We now use vmap to parallelize over the matrix $N$ by $T$ over the first axis and pass $T$-sized vectors to the path function. Because rho is a scalar we do not map over any of its axis as it has none.

def simulate_python(rho, es):
    return np.vstack([path(rho, esi) for esi in es])
simulate_python(rho, es).shape
(500, 120)
def simulate(rho, es):
    # We indicate how we map over the parameters:
    # - Rho is a scalar, so do not map over it, simply pass the same value to all
    # - es' first dimension is the number of paths so map over the first axis
    return jax.vmap(path, in_axes=(None, 0))(rho, es)
simulate(rho, es).shape
(500, 120)

To get a NumPy array use np.asarray which will result in a zero-copy array:

plt.plot(np.asarray(simulate(rho, es)).T)
plt.show()

Speeding up

One of our goals was to speed up the computation. We can do this with jax.jit. As a reference first time the original simulation code.

%timeit simulate(rho, es)
57.3 ms ± 1.42 ms per loop (mean ± std. dev. of 7 runs, 10 loops each)
fast = jax.jit(simulate)  # Define a compiled version
fast(rho, es)  # Let it compile to exclude it from the timeit
%timeit fast(rho, es)
65.6 µs ± 677 ns per loop (mean ± std. dev. of 7 runs, 10,000 loops each)

The plain Python version takes quite a while longer. It is really not a fair comparison, but just as a reference.

%timeit simulate_python(rho, es)
17.3 s ± 1.31 s per loop (mean ± std. dev. of 7 runs, 1 loop each)
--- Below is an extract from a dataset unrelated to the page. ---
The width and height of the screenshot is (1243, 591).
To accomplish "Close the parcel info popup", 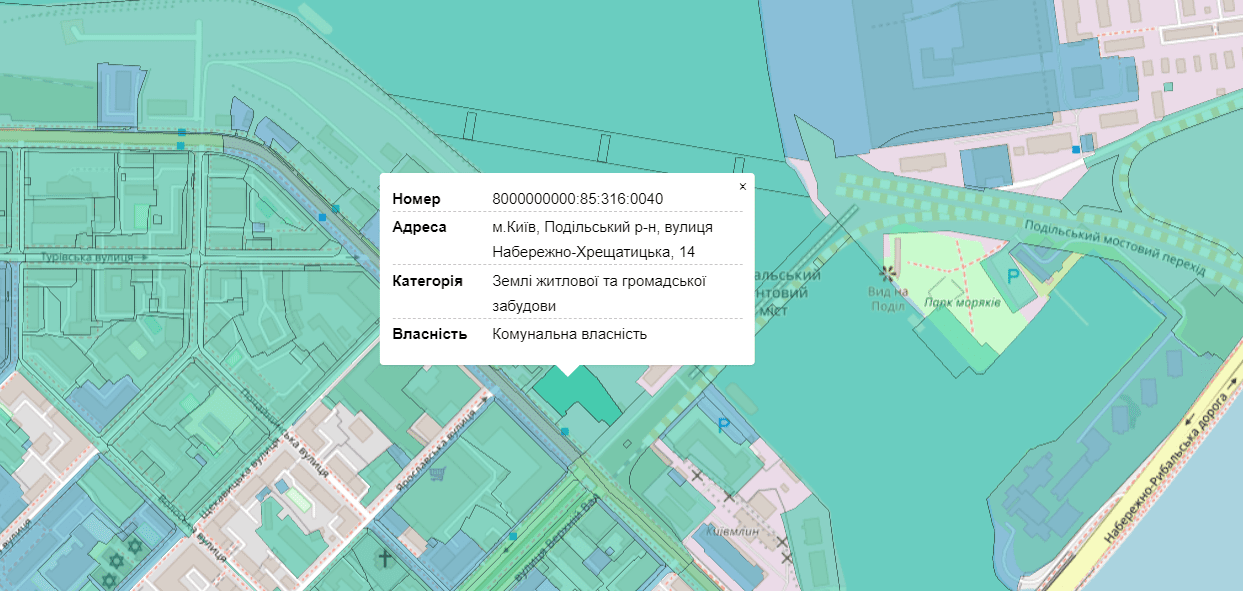I will pos(742,186).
For comparison we would have a different implementation in NumPy:

factor = np.triu(np.fromfunction(lambda i, j: j-i, (T, T)))

def numpy(rho, es):
    rho_factor = np.triu(rho**factor)
    xs = es @ rho_factor
    return xs
%timeit numpy(rho, es)
456 µs ± 12.5 µs per loop (mean ± std. dev. of 7 runs, 1,000 loops each)

The End

This post went a bit into detail on how easy it is to parallelize and gave a glimpse of the different syntax of 'for loops'. In the future I'll add more posts on the differentiation, why no loops is fine etc.